= Queen of the Waves =

French fishermen's hymn for protection from storms

Queen of the Waves is a French Marian hymn (author unknown) sung by French fishermen seeking protection from storms.

In the United States, it became well known as a result of the Galveston Hurricane of 1900. The nuns of the St. Mary's Orphan asylum had the orphans sing this song (in English) in order to calm them. Of the 93 children and 10 sisters in the orphanage, only three teenage boys survived.

As a result of this event, the Sisters of Charity of the Incarnate Word across the world sing this song every year on 8 September, and remember the sisters and orphans that died that day.
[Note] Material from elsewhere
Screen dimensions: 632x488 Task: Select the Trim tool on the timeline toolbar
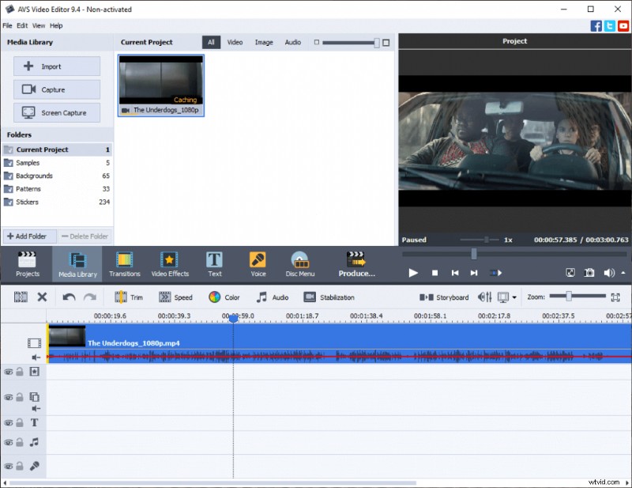coord(131,297)
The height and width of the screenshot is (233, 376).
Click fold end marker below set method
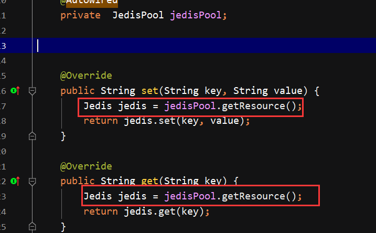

The Sisters of Charity recorded an audio CD titled Queen of the Waves: Centennial Remembrance of The Great Storm of 1900 available for purchase or free download.
==Lyrics==

Queen of the Waves, look forth across the ocean
From north to south, from east to stormy west,
See how the waters with tumultuous motion
Rise up and foam without a pause or rest.

But fear we not, tho' storm clouds round us gather,
Thou art our Mother and thy little Child
Is the All Merciful, our loving Brother
God of the sea and of the tempest wild.

Help then, sweet Queen, in our exceeding danger,
By thy seven griefs, in pity Lady save;
Think of the Babe that slept within the manger
And help us now, dear Lady of the Wave.

Up to thy shrine we look and see the glimmer
Thy votive lamp sheds down on us afar;
Light of our eyes, oh let it ne'er grow dimmer,
Till in the sky we hail the morning star.

Then joyful hearts shall kneel around thine altar
And grateful psalms re-echo down the nave;
Never our faith in thy sweet power can falter,
Mother of God, our Lady of the Wave.